Whenever a line in the records below contains "Search", pick it out.

**AVAILABLE DATA**
******************************
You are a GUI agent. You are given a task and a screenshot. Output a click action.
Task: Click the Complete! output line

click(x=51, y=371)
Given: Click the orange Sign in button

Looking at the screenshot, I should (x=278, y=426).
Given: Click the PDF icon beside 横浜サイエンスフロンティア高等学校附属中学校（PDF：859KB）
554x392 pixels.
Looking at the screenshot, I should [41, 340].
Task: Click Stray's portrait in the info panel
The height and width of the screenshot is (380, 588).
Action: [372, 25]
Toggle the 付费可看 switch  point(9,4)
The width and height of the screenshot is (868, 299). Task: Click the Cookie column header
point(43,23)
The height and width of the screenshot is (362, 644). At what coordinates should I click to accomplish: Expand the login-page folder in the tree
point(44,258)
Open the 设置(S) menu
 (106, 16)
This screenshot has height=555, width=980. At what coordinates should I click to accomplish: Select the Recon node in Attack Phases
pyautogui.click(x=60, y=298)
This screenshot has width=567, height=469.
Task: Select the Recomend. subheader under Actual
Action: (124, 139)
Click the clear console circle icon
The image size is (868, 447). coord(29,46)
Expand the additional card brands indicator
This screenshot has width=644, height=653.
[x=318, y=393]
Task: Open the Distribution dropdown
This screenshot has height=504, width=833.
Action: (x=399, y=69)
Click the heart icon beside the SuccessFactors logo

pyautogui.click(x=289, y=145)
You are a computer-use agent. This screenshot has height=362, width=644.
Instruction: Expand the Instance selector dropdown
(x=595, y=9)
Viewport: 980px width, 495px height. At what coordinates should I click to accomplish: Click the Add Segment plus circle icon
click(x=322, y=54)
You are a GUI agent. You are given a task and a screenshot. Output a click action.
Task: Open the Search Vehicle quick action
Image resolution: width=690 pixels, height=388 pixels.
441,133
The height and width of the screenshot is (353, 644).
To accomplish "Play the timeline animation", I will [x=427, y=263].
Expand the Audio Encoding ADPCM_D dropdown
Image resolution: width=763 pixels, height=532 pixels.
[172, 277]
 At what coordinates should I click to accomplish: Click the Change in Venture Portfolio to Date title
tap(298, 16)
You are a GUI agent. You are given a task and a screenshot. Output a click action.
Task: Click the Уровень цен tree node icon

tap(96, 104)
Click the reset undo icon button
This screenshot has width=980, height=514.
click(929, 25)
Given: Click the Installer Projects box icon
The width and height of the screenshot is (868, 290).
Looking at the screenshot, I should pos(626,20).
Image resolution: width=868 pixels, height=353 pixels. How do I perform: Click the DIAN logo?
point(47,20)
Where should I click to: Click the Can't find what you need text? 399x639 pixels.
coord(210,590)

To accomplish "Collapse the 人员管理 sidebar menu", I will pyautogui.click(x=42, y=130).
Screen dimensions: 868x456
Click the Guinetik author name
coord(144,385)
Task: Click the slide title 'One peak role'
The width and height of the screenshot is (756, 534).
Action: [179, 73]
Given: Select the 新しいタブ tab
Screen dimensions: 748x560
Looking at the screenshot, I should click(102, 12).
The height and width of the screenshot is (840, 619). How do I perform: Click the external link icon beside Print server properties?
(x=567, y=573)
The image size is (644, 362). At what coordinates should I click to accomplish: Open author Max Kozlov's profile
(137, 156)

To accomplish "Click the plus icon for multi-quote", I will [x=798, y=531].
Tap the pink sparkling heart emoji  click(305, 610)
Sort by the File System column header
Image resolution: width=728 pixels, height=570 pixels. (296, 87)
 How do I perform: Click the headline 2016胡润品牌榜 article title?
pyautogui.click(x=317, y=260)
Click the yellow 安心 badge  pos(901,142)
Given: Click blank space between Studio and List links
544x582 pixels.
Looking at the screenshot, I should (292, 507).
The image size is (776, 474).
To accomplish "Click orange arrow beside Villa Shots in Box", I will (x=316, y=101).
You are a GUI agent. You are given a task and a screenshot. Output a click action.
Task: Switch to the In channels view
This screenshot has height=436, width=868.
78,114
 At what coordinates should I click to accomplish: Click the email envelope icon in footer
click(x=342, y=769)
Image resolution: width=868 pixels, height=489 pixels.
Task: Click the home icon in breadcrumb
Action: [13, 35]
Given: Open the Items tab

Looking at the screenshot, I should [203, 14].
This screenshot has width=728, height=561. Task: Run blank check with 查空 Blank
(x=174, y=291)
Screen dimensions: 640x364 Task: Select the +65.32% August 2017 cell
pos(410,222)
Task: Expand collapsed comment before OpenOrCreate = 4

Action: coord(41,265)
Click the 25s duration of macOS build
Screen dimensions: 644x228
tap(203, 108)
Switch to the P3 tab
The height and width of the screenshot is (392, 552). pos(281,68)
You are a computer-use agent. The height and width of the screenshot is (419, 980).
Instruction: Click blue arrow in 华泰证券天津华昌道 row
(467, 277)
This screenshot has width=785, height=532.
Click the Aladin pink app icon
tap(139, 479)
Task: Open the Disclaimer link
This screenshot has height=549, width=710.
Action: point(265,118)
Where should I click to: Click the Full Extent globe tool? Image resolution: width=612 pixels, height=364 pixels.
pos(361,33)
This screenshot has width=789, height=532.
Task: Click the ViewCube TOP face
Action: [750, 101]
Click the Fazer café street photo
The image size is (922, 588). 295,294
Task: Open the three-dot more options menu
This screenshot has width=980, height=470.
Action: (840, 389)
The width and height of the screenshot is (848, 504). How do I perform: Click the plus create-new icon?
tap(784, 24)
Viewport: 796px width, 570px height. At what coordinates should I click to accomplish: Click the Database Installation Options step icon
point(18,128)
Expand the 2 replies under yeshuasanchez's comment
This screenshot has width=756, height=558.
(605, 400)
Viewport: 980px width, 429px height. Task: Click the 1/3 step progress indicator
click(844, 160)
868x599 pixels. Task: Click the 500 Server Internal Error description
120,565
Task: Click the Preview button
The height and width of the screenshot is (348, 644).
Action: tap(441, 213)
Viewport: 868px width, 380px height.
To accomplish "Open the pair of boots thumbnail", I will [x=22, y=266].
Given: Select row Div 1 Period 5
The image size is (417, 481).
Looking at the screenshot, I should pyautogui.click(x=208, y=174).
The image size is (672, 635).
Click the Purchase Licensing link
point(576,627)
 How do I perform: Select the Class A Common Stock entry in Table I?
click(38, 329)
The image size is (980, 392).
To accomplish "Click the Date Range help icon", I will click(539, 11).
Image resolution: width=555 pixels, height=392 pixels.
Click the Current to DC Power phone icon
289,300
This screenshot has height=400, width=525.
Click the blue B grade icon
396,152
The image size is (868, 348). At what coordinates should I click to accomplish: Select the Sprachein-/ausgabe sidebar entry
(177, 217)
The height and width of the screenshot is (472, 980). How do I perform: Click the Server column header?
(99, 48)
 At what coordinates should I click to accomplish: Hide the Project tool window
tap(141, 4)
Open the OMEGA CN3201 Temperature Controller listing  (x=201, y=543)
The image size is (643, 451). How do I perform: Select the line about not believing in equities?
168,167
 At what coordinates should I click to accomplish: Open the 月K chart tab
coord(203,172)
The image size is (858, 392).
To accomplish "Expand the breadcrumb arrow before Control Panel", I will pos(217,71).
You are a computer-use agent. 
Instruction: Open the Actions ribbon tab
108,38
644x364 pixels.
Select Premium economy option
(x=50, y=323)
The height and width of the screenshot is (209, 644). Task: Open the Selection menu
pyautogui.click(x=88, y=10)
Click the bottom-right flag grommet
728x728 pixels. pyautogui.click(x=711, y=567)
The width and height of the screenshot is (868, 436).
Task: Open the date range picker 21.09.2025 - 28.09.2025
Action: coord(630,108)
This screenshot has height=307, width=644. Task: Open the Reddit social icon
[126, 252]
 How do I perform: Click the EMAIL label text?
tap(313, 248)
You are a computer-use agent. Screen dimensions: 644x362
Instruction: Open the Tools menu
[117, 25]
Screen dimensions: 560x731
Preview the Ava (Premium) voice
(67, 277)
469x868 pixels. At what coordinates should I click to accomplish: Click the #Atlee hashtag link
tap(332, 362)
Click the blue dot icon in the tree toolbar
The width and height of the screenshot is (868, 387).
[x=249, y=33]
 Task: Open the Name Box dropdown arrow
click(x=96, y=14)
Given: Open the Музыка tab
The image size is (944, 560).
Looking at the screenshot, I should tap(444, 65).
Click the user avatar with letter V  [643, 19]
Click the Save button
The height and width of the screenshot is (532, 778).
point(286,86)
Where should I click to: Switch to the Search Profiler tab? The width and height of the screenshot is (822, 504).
******************************
**EXERCISE RESULT**
Task: Open the Search Vehicle quick action
Where should I click to: Switch to the Search Profiler tab? The width and height of the screenshot is (822, 504).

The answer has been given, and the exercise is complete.